Electorates where HECS indexation will be hardest felt revealed in new analysis
New analysis has revealed where Australians will feel the deepest brunt when student debt indexation comes into effect this Saturday.
Graduates in Anthony Albanese’s inner-western Sydney electorate have some of the highest student debts in the country, but a Greens-held seat has topped the charts, new analysis has revealed ahead of annual indexation taking effect this weekend.
Data from the Parliamentary Library, commissioned by the Greens, shows the average student debt in Grayndler is $32,135, which is set to be hit with a $1285 increase in line with the 4.7 per cent indexation rate that comes into effect on Saturday.
The electorate is close to two of the country’s biggest universities – the University of Sydney and University of Technology Sydney – and it’s estimated almost 25,000 graduates in the seat have amassed more than $800m in debt between them.
The Greens, who have been calling for the government to wipe student debt and make university and TAFE free, said the Prime Minister was “shackling his constituents with obscene, out-of-control debts”.
But according to the same research the party commissioned, Greens leader Adam Bandt’s own electorate of Melbourne has the highest average debt in the country at $34,475, set to be slugged with a $1620 debt increase.
The 38,115 people with student debt have a cumulative balance of more than $1.3bn.
The data also shows student debts are significantly higher than the national average debt of $26,494 in the seats of Sydney, Higgins, Wills and Macnamarra – all seats the Greens are focusing on ahead of the next election.
Despite incoming changes to the way indexation is calculated, to avoid repeating the mammoth 7.1 per cent hit to debts last year, Greens education spokeswoman Mehreen Faruqi said the government had “abandoned students”.
“Labor’s bandaid plan for the student debt crisis still means student debts rising by 11.5 per cent in their first term of government. That’s not a solution, that’s a disaster for people already crushed by a housing and cost-of-living crisis,” Senator Faruqi said.

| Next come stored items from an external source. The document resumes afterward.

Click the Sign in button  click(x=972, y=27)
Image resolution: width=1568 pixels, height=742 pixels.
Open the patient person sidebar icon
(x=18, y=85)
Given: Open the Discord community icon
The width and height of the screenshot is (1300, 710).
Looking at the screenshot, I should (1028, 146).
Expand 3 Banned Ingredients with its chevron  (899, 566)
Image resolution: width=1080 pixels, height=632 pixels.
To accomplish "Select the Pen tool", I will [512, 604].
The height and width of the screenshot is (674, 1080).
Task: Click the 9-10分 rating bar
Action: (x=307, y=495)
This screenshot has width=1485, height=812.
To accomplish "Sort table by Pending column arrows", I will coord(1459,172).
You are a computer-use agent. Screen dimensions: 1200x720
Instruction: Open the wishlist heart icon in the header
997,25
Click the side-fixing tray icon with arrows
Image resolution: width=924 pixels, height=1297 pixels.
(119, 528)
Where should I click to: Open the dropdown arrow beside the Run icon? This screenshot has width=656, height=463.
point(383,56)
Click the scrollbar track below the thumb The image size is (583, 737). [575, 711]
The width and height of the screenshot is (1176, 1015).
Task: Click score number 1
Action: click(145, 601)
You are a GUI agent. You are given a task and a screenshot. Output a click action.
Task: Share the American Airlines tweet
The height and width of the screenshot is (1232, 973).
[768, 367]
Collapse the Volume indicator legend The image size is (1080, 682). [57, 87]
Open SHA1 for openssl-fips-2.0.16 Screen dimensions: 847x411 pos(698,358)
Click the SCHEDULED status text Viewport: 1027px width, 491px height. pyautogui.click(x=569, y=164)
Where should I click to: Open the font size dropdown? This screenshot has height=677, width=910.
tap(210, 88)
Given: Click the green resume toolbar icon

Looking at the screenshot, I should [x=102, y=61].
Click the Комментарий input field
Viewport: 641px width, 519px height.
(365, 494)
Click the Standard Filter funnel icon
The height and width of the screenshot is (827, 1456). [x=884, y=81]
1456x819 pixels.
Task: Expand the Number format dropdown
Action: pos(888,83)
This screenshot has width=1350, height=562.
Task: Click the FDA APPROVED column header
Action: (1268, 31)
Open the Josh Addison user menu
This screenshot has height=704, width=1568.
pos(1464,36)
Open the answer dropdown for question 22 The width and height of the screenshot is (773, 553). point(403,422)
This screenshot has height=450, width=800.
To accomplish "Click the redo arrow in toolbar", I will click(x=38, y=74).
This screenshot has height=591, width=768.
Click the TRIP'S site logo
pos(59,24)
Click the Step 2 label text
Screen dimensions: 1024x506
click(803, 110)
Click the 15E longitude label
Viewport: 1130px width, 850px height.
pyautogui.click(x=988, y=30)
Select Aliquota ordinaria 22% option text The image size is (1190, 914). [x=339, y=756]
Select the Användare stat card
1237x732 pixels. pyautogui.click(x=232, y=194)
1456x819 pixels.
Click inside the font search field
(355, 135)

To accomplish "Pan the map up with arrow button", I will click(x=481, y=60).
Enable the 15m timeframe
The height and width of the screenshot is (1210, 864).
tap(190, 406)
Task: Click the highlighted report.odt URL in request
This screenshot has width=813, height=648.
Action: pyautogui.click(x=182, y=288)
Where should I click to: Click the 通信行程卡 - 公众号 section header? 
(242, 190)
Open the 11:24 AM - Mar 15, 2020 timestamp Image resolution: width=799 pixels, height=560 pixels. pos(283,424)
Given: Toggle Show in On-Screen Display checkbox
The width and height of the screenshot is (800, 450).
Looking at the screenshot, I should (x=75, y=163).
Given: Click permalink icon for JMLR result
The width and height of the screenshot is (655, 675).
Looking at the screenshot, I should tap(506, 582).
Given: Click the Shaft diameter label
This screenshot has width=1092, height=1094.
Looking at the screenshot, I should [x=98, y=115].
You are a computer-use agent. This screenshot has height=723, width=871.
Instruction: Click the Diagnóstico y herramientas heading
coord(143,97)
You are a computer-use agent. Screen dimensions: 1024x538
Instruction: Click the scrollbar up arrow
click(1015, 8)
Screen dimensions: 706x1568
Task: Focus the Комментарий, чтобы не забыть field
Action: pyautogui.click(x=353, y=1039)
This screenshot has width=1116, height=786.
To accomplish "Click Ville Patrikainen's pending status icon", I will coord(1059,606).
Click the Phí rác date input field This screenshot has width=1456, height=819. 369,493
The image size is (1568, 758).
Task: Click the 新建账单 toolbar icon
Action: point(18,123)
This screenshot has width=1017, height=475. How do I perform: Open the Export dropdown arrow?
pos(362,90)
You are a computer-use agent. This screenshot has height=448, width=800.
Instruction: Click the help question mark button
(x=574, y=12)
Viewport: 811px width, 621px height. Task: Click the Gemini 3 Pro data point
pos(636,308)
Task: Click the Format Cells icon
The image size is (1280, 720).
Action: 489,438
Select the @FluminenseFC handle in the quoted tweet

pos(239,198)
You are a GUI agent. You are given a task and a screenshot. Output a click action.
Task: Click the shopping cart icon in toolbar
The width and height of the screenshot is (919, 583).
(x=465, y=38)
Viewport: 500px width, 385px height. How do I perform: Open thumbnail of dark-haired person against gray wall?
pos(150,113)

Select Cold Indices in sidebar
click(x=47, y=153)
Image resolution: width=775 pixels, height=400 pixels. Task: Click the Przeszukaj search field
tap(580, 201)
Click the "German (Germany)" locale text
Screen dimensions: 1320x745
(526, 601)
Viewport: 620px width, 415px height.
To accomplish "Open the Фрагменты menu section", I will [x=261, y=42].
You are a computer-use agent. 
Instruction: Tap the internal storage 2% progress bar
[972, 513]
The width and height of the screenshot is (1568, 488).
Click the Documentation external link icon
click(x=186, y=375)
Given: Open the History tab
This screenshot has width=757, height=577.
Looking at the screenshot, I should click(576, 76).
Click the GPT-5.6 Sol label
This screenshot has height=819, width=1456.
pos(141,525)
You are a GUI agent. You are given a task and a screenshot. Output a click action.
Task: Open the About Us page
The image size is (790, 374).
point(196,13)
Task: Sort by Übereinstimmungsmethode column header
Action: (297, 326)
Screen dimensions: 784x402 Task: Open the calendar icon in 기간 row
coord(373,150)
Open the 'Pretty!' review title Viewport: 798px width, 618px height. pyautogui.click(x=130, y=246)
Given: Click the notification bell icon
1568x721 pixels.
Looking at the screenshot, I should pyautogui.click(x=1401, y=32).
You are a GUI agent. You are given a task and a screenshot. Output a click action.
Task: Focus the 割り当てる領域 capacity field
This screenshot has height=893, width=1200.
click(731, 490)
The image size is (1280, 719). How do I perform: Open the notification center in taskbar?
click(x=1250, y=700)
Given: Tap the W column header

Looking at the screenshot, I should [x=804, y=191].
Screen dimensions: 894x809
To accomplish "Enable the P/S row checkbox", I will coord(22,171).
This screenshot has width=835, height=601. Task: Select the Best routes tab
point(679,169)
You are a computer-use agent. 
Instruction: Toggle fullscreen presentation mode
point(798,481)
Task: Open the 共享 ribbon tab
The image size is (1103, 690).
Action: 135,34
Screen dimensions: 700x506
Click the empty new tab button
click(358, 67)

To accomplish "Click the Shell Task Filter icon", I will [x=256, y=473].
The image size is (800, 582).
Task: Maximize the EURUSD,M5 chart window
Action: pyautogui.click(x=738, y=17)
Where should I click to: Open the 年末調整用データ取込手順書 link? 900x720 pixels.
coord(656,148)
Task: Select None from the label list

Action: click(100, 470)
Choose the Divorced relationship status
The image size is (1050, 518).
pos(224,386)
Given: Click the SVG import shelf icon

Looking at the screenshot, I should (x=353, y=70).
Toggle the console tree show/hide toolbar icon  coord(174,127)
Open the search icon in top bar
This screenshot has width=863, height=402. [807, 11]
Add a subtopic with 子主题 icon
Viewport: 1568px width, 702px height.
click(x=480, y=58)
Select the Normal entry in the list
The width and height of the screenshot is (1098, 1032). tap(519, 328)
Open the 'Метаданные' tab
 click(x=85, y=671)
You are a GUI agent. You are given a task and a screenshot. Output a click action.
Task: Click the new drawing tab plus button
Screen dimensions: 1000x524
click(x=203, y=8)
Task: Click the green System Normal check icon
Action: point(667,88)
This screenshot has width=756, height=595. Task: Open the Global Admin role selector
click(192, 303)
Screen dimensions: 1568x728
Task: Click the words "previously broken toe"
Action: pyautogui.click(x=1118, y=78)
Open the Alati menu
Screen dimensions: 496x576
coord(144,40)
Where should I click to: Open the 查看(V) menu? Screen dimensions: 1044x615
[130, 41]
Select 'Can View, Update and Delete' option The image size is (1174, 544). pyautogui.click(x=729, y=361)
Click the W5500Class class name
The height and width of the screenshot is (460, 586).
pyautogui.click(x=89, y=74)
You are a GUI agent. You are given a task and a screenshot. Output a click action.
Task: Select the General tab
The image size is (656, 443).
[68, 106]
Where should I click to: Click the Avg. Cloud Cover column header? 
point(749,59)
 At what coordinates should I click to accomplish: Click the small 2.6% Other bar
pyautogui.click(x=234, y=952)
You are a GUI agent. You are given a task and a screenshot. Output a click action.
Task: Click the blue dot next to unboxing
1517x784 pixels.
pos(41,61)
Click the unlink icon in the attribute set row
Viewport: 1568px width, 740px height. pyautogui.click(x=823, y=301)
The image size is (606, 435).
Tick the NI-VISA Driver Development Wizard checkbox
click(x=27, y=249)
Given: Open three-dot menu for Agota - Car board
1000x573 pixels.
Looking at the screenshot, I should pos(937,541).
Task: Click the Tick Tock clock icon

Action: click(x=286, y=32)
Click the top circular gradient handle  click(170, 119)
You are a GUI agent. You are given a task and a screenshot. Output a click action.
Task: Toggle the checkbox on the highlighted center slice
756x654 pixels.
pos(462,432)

“It’s outrageous that the Prime Minister, a beneficiary of free university, is punishing people across the country and especially in his electorate, with yet another punitive student debt increase on June 1.
“Labor has abandoned students and students should abandon them. The Greens are the only party fighting to wipe student debt and make uni and TAFE free.”
The federal government this month announced it would cut about $3bn in student debts and reverse last year’s horror 7.1 per cent indexation hike to save the average graduate about $1200.
The measure will ensure student debts don’t outpace wage growth in the future, by tying the indexation rate to whichever is lower of the consumer price index or wage price index.
Until now, debts have been indexed to the CPI, while the WPI has been significantly lower – but is expected to overtake the CPI by 2025.
If those rules had applied in 2023, student debts would have been indexed at 3.2 per cent, rather than 7.1 per cent.
The change, which requires legislation, will be retrospective and backdate to June 1, 2023, effectively neutralising last year’s rate.
“This will wipe out what happened last year and make sure it never happens again,” Education Minister Jason Clare said at the time.